Malaysia’s investment fund disaster

Asia Sentinel

This is AI generated summarization, which may have errors. For context, always refer to the full article.

Malaysia’s investment fund disaster

EPA

A champagne-swilling youth leads Malaysia's PM into a bog of debt and scandal

KUALA LUMPUR, Malaysia – In 2008, a boisterous young man by the name of Jho Low Taek, a Penang-born Wharton grad with a taste for Cristal champagne and Broadway blondes, approached Malaysia’s Terengganu state government with a proposal to use the state’s authority to sell RM10 billion (US$2.87 billion) in bonds to start a state-backed investment fund.

That proposal has led to what Tony Pua, a Democratic Action Party lawmaker, has called “the mother of the mother of the mother of all scandals in the history of Malaysia.”

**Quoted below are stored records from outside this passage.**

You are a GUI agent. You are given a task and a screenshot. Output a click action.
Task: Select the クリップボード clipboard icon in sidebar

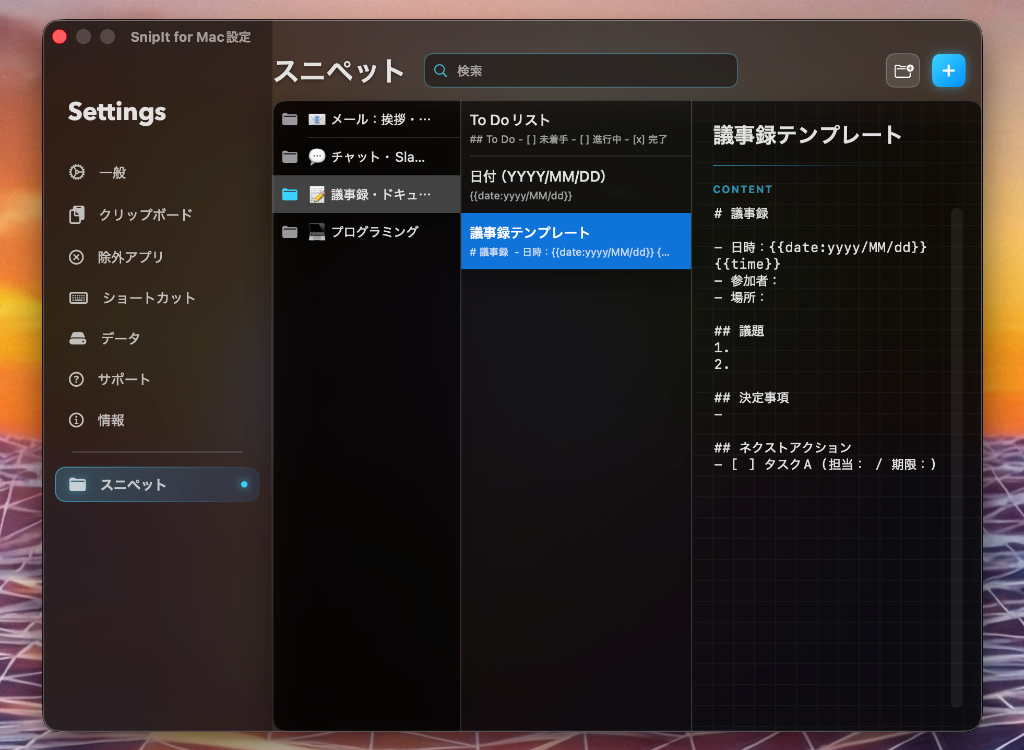point(77,214)

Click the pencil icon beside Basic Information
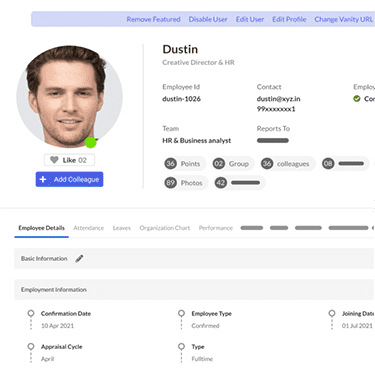[79, 259]
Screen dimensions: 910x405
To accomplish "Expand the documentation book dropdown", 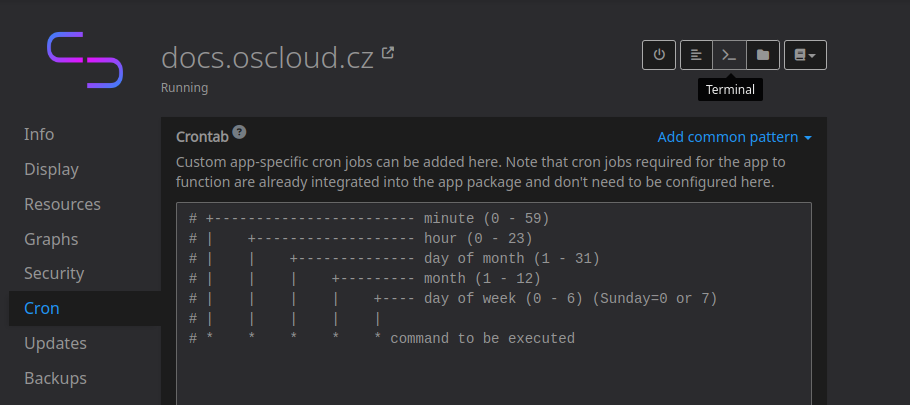I will pyautogui.click(x=805, y=55).
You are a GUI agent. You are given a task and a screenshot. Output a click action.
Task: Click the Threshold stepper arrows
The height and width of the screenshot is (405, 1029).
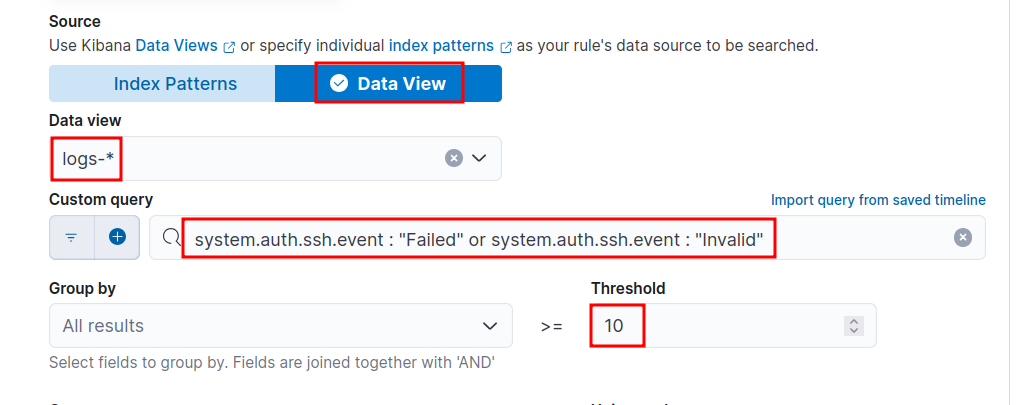[853, 326]
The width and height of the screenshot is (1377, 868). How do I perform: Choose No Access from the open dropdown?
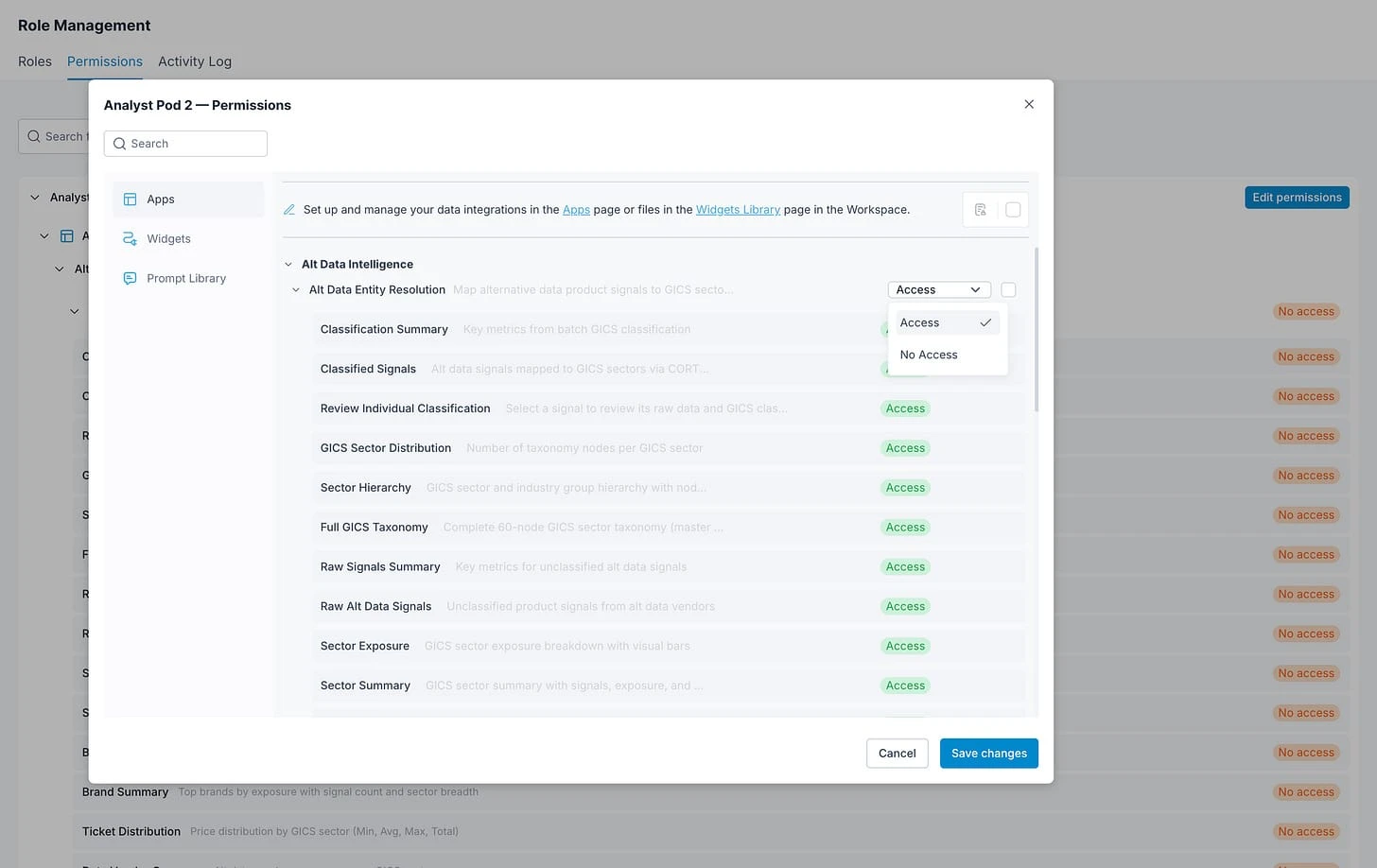click(x=928, y=354)
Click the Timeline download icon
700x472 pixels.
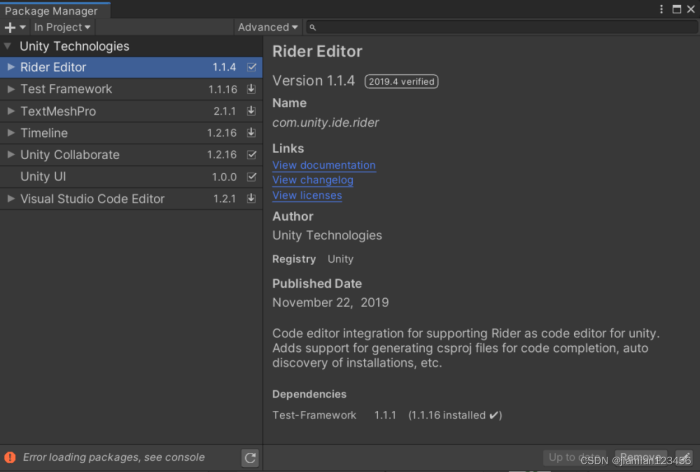(251, 133)
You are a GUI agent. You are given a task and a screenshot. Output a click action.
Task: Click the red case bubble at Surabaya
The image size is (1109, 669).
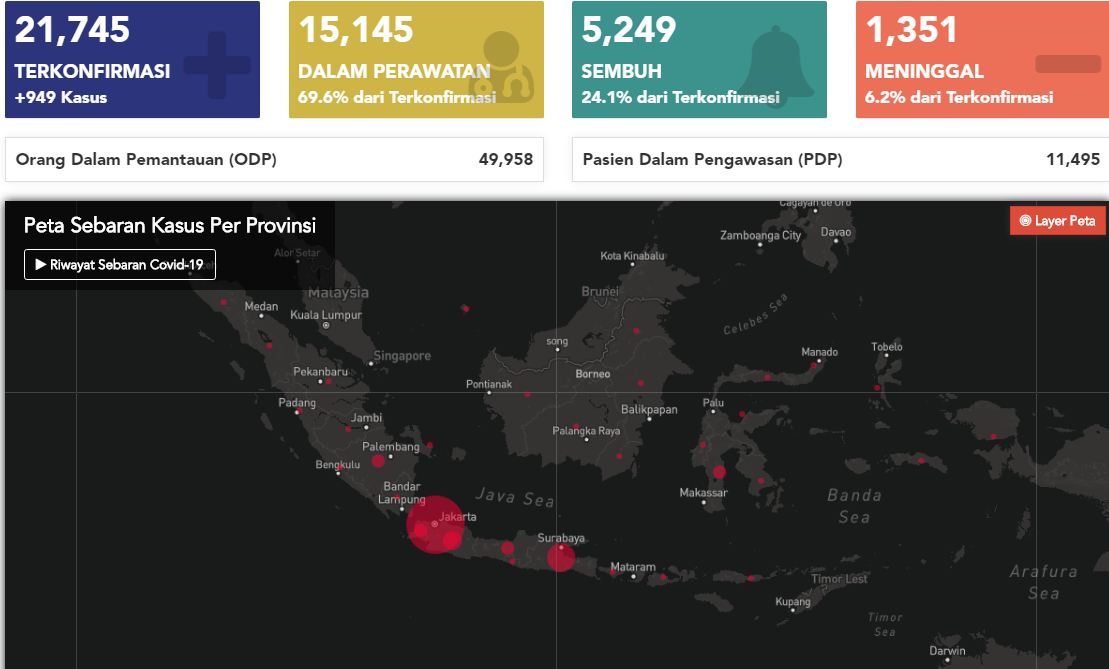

That might be one mother too many, but Pua is not alone, with critics of what is now called 1Malaysia Development Berhad, or 1MDB, coming from outside the opposition as well. It is certain that the proposed Terengganu Investment Authority has metastasized into a mess that can properly be called huge and has put Prime Minister Najib Tun Razak’s tattered reputation on the line yet again. Much of the story has been detailed in two Malaysian publications, The Edge and the online news portal Malaysiakini’s business unit, Kinibiz.

Najib, the head of the 1MDB advisory board, has faced a barrage of questions from opposition lawmakers in Parliament for weeks and an attack on his own flank from former Prime Minister Mahathir Mohamad and his allies, including former Finance Minister Daim Zainuddin, over what can only be regarded as an astonishing level of mismanagement.

The question was why Malaysia needed another government-backed investment fund in the first place, especially one dreamed up by a young friend of the PM’s family. It has Khazanah Nasional Bhd., the 23-year-old investment holding arm that manages Malaysia’s assets and makes strategic investments, and the Employee Provident Fund, which also invests employee pension funds. Both are creatures of the Ministry of Finance.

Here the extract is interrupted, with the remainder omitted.